= What you need to do =
Will you output all of the data below exactly, omitting the images?

--

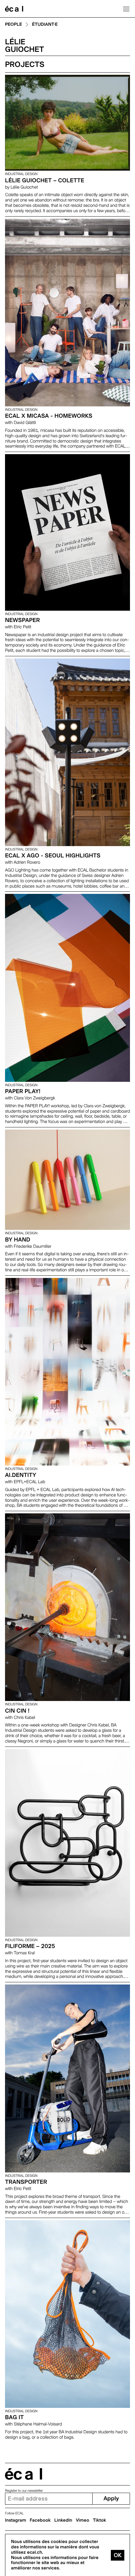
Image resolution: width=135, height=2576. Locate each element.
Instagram (15, 2520)
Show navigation (126, 9)
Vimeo (82, 2520)
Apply (111, 2498)
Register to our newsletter (24, 2491)
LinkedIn (63, 2520)
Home (14, 9)
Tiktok (99, 2520)
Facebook (40, 2520)
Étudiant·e (45, 24)
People (13, 24)
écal (23, 2474)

--

= Solution =
Image resolution: width=135, height=2576. Locate each element.
Instagram (15, 2520)
Show navigation (126, 9)
Vimeo (82, 2520)
Apply (111, 2498)
Register to our newsletter (24, 2491)
LinkedIn (63, 2520)
Home (14, 9)
Tiktok (99, 2520)
Facebook (40, 2520)
Étudiant·e (45, 24)
People (13, 24)
écal (23, 2474)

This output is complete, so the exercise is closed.